### WHAT YOU HAVE TO DO
Reproduce verbatim the lines of the material below, starting at the line with "Viewport: 987px width, 885px height." and ending at the line with "This screenshot has height=379, width=641.", both inclusive; skip the rest.

### MATERIALS PROVIDED
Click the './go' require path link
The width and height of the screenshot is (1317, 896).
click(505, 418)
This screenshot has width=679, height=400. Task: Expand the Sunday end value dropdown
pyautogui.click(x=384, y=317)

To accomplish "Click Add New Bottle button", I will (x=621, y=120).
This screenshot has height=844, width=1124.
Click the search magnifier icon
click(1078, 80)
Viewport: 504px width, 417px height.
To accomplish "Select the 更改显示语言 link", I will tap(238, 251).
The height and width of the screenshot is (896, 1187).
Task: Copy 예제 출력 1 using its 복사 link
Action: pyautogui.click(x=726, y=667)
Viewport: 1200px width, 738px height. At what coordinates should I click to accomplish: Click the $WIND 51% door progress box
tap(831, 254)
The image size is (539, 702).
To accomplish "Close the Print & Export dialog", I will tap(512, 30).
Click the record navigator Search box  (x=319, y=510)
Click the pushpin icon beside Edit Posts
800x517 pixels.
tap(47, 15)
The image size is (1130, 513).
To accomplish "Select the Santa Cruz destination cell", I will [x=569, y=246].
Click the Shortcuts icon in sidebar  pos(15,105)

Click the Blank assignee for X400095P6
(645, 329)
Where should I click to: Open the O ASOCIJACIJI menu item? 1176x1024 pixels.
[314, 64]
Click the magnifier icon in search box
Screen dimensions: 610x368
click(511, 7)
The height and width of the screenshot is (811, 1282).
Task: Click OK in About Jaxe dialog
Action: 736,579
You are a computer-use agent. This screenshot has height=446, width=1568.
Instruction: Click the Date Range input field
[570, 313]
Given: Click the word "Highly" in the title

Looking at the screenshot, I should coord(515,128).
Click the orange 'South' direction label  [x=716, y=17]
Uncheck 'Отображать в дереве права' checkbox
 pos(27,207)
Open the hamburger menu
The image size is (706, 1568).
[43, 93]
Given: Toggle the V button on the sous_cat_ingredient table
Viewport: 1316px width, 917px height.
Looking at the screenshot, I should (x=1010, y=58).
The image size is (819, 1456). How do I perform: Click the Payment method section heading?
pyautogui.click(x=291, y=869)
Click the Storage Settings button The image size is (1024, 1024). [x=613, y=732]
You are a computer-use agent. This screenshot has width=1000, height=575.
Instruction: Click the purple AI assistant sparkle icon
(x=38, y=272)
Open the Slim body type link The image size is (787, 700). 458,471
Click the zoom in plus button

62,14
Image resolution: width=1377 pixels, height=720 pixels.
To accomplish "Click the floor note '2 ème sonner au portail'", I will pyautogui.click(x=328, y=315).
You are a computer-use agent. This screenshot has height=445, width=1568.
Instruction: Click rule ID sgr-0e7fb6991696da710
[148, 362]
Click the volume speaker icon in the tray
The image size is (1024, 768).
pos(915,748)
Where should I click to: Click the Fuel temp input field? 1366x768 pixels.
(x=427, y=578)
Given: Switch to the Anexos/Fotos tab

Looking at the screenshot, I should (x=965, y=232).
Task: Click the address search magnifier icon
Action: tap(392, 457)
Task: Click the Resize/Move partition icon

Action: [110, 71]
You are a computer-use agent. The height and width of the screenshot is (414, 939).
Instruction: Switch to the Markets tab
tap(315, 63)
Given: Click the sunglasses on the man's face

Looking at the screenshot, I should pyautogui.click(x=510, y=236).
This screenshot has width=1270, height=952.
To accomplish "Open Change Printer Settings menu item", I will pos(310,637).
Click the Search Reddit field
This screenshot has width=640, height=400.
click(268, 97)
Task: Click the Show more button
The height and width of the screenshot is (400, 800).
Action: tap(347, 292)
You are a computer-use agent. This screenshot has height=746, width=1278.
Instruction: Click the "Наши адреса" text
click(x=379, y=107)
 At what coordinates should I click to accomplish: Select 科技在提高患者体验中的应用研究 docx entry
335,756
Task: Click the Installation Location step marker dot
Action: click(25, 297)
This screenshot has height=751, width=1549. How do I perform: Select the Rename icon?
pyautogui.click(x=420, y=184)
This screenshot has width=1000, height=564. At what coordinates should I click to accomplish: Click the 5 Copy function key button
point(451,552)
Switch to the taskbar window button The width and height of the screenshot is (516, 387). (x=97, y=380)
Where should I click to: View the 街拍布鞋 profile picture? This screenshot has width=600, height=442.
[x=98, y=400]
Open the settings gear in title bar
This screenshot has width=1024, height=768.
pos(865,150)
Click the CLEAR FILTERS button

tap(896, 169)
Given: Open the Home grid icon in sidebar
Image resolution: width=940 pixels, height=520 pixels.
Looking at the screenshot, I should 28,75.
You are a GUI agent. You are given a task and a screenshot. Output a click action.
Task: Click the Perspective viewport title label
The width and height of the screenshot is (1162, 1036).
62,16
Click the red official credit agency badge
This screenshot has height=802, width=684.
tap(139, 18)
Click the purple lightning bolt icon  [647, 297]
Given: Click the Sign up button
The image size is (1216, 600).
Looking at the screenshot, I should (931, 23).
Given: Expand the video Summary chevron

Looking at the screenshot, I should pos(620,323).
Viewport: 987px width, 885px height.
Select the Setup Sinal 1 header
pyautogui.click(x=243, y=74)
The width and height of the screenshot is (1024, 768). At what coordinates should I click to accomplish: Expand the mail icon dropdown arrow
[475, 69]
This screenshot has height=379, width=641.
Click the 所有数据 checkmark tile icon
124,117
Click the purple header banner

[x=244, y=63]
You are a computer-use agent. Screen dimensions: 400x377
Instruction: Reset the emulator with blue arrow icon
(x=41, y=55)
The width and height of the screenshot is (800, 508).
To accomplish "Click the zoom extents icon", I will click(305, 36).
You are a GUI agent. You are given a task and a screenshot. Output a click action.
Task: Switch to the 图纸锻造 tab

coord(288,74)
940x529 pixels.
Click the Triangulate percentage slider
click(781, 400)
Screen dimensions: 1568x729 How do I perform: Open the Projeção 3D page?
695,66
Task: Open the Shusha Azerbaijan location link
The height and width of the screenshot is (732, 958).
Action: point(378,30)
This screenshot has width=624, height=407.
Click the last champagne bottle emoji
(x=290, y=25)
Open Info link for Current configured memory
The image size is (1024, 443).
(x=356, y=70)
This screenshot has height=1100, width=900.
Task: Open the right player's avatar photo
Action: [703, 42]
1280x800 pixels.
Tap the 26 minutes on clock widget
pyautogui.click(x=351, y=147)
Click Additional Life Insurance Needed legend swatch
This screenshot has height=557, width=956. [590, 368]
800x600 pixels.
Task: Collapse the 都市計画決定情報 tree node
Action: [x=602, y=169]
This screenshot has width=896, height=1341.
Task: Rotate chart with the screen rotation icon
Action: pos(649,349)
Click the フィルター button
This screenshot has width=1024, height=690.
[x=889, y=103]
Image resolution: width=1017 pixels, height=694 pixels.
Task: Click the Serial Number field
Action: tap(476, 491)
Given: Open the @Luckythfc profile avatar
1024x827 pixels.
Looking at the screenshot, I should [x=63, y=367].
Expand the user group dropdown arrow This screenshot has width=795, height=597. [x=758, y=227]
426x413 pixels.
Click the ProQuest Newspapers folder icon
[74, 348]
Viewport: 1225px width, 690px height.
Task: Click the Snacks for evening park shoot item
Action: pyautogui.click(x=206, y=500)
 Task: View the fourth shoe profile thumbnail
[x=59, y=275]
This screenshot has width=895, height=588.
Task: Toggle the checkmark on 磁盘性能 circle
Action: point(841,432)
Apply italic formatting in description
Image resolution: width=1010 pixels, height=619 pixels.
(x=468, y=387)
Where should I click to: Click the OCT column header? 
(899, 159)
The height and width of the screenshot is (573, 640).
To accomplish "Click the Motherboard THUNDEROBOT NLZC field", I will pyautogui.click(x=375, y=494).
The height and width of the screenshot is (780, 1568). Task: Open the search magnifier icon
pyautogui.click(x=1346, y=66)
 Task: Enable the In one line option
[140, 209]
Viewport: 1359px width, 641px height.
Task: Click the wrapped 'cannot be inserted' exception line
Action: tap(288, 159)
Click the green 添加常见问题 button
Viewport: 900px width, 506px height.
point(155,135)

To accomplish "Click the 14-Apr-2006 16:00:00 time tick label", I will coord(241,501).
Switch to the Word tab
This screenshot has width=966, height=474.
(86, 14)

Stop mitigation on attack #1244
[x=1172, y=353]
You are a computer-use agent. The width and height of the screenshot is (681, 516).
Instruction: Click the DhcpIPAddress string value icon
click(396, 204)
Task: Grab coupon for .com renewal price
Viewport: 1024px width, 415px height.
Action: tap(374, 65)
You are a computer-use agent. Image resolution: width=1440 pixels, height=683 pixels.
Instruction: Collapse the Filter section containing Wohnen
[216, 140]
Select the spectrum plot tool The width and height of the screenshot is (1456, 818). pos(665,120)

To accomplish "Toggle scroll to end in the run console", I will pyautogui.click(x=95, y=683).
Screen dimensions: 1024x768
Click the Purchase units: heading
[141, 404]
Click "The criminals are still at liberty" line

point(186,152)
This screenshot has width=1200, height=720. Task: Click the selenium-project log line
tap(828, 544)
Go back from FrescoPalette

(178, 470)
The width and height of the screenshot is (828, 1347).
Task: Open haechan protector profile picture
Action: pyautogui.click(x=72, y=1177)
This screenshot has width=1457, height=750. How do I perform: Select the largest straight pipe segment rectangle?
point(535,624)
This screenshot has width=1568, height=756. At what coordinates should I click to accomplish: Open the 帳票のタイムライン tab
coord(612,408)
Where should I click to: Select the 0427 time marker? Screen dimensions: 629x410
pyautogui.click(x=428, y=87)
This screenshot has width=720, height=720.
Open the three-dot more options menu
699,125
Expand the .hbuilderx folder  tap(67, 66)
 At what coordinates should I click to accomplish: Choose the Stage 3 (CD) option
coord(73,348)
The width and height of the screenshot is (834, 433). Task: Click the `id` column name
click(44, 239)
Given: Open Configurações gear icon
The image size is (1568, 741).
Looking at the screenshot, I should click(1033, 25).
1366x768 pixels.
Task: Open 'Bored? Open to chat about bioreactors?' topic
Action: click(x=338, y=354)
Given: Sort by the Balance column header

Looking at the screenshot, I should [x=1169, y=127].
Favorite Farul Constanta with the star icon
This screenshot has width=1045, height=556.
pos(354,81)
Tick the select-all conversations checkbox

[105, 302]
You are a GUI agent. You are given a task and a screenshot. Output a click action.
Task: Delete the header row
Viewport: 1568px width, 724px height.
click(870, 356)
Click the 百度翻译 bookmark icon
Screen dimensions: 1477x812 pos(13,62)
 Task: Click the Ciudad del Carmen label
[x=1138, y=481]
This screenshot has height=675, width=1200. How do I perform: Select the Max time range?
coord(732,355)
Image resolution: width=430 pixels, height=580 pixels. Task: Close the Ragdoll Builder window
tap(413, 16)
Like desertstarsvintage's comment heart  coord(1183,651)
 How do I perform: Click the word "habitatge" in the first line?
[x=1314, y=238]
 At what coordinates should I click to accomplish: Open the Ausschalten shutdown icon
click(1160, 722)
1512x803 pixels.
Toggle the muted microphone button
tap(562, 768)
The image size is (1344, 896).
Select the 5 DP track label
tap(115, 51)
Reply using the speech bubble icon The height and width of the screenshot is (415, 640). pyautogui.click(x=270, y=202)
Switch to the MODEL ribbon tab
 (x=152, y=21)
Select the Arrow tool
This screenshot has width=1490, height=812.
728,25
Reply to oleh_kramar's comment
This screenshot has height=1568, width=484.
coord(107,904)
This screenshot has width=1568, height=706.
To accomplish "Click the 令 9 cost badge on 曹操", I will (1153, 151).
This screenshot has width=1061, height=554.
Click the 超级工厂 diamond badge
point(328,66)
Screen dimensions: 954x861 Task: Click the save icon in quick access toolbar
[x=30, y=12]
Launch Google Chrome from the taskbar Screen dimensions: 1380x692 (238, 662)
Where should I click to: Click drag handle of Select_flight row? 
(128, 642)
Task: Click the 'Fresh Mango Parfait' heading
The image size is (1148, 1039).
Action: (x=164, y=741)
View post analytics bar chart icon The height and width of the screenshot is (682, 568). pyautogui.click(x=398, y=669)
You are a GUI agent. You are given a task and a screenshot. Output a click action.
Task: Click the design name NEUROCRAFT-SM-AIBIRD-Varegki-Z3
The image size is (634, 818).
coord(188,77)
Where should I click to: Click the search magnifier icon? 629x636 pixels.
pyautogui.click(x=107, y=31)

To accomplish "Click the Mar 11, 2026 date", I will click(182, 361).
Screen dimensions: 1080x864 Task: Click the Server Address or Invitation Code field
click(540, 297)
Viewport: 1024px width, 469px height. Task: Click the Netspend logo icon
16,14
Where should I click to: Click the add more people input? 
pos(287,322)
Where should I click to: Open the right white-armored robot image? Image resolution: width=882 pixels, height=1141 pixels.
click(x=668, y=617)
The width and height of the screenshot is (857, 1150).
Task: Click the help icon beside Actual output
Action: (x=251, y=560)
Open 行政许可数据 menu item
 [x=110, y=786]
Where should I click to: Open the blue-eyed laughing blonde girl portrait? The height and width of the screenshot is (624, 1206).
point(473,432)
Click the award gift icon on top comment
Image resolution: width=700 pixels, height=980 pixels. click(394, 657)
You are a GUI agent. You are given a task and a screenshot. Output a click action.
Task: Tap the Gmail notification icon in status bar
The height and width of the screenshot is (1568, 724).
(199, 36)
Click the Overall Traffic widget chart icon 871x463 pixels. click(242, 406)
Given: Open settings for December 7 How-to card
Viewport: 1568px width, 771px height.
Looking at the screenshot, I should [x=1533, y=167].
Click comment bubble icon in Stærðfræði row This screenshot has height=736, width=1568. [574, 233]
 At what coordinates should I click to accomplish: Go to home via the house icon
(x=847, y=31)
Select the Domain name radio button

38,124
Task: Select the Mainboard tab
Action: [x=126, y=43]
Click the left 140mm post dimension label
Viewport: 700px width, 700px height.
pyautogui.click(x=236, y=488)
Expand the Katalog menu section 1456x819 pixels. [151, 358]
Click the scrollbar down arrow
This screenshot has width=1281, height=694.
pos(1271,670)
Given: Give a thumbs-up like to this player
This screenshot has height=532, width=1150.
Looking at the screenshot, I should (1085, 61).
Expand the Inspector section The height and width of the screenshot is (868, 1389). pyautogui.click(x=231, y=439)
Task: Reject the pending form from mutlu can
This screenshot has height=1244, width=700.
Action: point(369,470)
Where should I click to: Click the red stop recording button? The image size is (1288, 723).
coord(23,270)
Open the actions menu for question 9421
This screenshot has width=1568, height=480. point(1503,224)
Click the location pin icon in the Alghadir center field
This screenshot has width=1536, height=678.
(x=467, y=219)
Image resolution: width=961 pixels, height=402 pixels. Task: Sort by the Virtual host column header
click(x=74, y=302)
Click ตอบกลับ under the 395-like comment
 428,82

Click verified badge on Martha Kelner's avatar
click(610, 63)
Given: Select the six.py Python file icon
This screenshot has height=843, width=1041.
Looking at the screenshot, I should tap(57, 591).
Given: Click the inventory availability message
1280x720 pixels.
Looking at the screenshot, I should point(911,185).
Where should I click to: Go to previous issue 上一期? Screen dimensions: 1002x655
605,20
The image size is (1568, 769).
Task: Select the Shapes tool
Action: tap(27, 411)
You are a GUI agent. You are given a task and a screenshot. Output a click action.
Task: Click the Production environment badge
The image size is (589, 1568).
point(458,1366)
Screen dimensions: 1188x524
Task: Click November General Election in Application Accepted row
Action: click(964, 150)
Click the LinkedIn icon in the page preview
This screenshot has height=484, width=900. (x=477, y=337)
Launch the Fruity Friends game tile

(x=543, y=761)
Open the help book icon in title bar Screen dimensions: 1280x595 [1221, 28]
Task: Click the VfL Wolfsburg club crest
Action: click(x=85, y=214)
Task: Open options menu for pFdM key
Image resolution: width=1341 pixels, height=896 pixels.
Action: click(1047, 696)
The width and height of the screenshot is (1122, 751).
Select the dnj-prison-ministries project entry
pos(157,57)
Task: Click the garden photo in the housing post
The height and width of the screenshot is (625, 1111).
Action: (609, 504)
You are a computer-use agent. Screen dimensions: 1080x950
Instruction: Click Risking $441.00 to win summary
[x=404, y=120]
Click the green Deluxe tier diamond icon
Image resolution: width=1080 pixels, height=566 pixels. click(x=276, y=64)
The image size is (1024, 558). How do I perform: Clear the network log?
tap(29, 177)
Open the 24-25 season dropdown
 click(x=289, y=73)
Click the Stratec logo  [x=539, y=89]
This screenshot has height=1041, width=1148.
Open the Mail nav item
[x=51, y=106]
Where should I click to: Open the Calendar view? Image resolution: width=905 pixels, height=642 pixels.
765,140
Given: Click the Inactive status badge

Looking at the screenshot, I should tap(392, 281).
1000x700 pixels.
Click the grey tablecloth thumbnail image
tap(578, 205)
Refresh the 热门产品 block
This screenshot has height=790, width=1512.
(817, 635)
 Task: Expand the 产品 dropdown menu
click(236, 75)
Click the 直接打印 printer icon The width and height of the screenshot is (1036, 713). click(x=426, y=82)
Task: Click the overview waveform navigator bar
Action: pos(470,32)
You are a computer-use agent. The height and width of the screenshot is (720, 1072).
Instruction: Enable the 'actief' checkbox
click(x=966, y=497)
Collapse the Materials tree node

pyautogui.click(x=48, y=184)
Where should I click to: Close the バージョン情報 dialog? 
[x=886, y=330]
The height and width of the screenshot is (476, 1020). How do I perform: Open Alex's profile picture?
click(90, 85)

### ANSWER SPACE
Viewport: 987px width, 885px height.
Select the Setup Sinal 1 header
pyautogui.click(x=243, y=74)
The width and height of the screenshot is (1024, 768). At what coordinates should I click to accomplish: Expand the mail icon dropdown arrow
[475, 69]
This screenshot has height=379, width=641.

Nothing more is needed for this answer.